O Barcelona é líder disparado da competição dentro de campo e entre os coruñeses. Tem nove pontos de vantagem sobre o rival e um Messi. O Madrid não tem nenhum Messi e, para piorar, há meses enfrenta uma avalanche de más notícias, incluindo derrotas desastrosas para times da terceira divisão e um desfalque atrás do outro.
Há seis dias, depois de perder para o Sevilla na rodada anterior, Bernd Schuster, o agora ex-treinador dos brancos, deve ter chegado ao seu limite, e decidiu finalmente dar o presente de Natal que a imprensa esportiva local tanto pediu: afirmou não acreditar em uma vitória hoje à noite. Caiu a guilhotina.
Tiraram o alemão na hora e o substituíram por Juande Ramos, que estava na Inglaterra ganhando uma bolada para fazer milagres com o Tottenham Hotspur e voltou para sua terra natal com a missão de fazer milagre em Madrid até o junho de 2009. Estreou com vitória na Champions no meio da semana e agora encara sua primeira partida da Liga.

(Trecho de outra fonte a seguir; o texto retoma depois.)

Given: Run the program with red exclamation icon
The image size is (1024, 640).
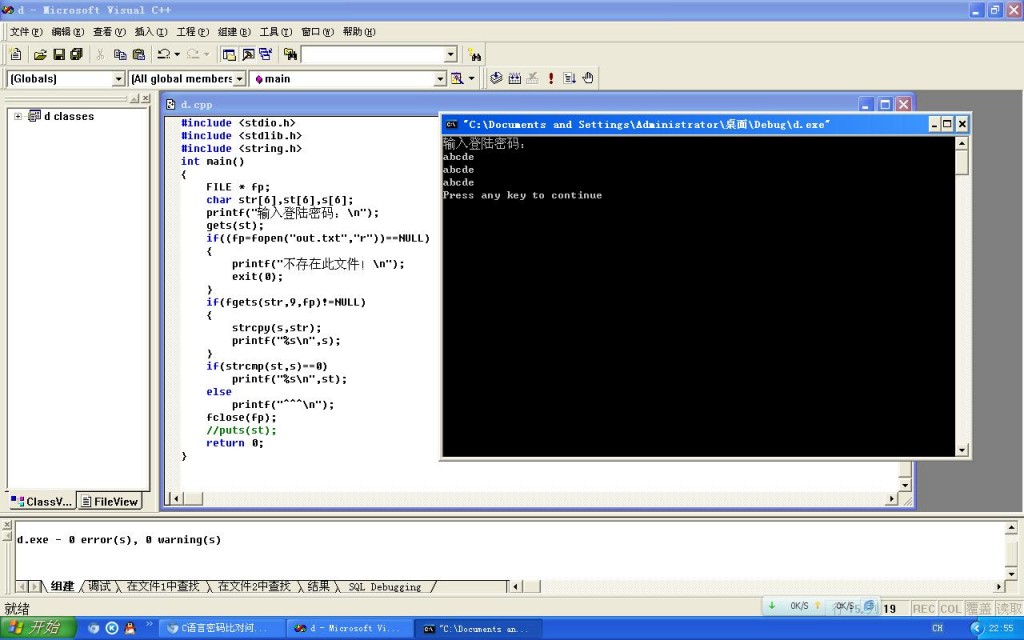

Os fatores atuais, porém, não justificam o medo que os torcedores do clube catalão vêm alimentando durante a semana. Nem se pode mencionar a possibilidade de uma derrota que eles batem três vezes na madeira. Um Messi não basta, pelo visto, para anular o histórico do Real Madrid. “Não importa que eles estejam perdendo, no fim eles vão lá e ganham tudo”, resumiu um fanático do Barcelona. Definitivamente não foi com essa atitude que o Sevilla meteu quatro gols no Santiago Bernabéu domingo passado. E talvez seja aí que mora o problema do líder.
De minha parte, espero uma partida disputada ao desespero, cheia de cartões amarelos exagerados e lances duvidosos (ah, espera, não estou no Brasil, risca essa parte) e, de preferência, que termine em um empate suado. Assim, meu próximo post poderá ser bem dramático.